Samantha uses the Elgamal signature scheme with prime $p=6961$ and primitive root $g=437$. Her public verification key is $A=4250$. Adam claims that Samantha has signed each of the documents

$$D=1521,D^{\prime }=1837,D^{\prime \prime }=1614,$$

and that the associated signatures are

$$(S_1,S_2)=(4129,5575),(S_1^{\prime },S_2^{\prime })=(3145,1871),(S_1^{\prime \prime },S_2^{\prime \prime })=(2709,2994).$$

Which of these are valid signatures?

4.7

Let $p$ be a prime, let $i$ and $j$ be integers with $\gcd (j,p-1)=1$, and let $A$ be arbitrary. Set

$$S_1\equiv g^i{A}^j(\mathrm{mod}p),S_2\equiv -S_1{j}^{-1}(\mathrm{mod}p-1),D\equiv -S_{1}i{j}^{-1}(\mathrm{mod}p-1).$$

Prove that $(S_1,S_2)$ is a valid Elgamal signature on the document $D$ for the verification key $A$. Thus Eve can produce signatures on random documents.

4.8

Suppose that Samantha is using the Elgamal signature scheme and that she is careless and uses the same random element $k$ to sign two documents $D$ and $D^{\prime }$.

(a) Explain how Eve can tell at a glance whether Samantha has made this mistake.

(b) If the signature on $D$ is $(S_1,S_2)$ and the signature on $D^{\prime }$ is $(S_1^{\prime },S_2^{\prime })$, explain how Eve can recover $a$, Samantha’s private signing key.

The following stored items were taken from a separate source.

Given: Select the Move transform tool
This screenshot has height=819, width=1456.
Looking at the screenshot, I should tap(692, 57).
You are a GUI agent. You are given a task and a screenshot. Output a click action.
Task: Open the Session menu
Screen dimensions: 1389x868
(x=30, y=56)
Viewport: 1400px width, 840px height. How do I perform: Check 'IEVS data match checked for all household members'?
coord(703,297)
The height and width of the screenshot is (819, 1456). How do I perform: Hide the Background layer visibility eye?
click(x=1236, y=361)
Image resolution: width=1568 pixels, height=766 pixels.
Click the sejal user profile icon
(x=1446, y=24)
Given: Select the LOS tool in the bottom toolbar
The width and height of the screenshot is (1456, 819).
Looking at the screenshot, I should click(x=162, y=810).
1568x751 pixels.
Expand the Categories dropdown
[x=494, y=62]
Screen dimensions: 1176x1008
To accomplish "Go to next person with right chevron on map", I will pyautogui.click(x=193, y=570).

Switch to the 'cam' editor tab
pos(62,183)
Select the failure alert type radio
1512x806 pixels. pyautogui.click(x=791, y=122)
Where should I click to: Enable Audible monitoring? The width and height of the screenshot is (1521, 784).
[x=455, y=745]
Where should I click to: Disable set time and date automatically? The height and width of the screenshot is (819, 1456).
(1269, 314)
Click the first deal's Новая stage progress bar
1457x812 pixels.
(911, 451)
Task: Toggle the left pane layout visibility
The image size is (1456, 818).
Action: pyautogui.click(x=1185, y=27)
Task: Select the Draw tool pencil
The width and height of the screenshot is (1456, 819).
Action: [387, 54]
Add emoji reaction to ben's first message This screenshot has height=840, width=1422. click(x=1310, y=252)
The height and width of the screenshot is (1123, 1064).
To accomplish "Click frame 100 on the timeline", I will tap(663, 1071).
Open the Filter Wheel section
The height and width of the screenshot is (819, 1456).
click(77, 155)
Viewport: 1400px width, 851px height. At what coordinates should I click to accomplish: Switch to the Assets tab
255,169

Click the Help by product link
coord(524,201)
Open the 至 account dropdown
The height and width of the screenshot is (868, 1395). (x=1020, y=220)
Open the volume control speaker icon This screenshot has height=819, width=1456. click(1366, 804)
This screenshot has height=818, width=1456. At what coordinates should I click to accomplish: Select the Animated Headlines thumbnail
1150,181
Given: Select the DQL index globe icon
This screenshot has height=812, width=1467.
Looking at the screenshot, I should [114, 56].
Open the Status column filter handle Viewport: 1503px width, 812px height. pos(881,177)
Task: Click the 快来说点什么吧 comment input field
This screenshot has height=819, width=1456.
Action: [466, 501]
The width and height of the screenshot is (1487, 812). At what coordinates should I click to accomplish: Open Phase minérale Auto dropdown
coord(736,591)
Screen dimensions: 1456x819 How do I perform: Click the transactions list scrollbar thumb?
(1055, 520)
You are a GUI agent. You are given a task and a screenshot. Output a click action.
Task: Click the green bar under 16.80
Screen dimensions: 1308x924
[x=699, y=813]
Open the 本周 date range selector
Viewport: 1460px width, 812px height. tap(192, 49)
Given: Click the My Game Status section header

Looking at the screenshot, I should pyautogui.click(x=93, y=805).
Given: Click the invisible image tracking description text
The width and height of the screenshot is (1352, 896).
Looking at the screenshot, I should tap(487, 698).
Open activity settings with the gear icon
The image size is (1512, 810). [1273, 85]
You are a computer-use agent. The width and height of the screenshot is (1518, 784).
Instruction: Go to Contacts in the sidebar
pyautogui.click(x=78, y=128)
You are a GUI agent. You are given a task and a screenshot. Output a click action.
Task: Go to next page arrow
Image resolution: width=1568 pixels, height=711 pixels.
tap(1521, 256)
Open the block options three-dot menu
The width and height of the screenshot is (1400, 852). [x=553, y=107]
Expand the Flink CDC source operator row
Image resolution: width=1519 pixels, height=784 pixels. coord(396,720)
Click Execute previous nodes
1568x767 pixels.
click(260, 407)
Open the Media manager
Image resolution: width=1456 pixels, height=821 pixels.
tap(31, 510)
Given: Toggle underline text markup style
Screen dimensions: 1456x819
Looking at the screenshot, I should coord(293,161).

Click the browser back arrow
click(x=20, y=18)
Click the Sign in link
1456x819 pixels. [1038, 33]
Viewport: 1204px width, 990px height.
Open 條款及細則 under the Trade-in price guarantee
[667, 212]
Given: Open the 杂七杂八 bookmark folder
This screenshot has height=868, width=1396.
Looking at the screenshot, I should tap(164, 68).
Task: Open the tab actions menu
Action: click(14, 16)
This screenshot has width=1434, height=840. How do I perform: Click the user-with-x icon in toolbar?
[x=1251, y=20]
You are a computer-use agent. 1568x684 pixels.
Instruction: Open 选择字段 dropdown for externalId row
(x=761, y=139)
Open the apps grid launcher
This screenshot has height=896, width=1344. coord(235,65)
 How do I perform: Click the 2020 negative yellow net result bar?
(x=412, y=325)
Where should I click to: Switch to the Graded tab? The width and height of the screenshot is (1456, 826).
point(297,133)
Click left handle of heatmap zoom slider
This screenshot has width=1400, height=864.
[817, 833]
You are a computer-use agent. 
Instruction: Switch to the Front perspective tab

(c) Apply your method from (b) to the following example and recover Samantha’s signing key $a$, where Samantha is using the prime $p=348149$, base $g=113459$, and verification key $A=185149$.

$$\begin{array}{rlrlrl}D& =153405,& S_1& =208913,& S_2& =209176,\\ D^{\prime }& =127561,& S_1^{\prime }& =208913,& S_2^{\prime }& =217800.\end{array}$$

4.9

Samantha uses DSA with public parameters $(p,q,g)=(22531,751,4488)$. She chooses the secret signing key $a=674$.

(a) What is Samantha’s public verification key?

(b) Samantha signs the document $D=244$ using the random element $k=574$. What is the signature?

4.10

Samantha uses DSA with public parameters $(p,q,g)=(22531,751,4488)$. Her public verification key is $A=22476$.

(a) Is $(S_1,S_2)=(183,260)$ a valid signature on the document $D=329$?

(b) Is $(S_1,S_2)=(211,97)$ a valid signature on the document $D=432$?

4.11

Samantha’s DSA public parameters are $(p,q,g)=(103687,1571,21947)$, and her public verification key is $A=31377$. Use whatever method you prefer (brute-force, collision, index calculus, …) to solve the DLP and find Samantha’s private signing key. Use her key to sign the document $D=510$ using the random element $k=1105$.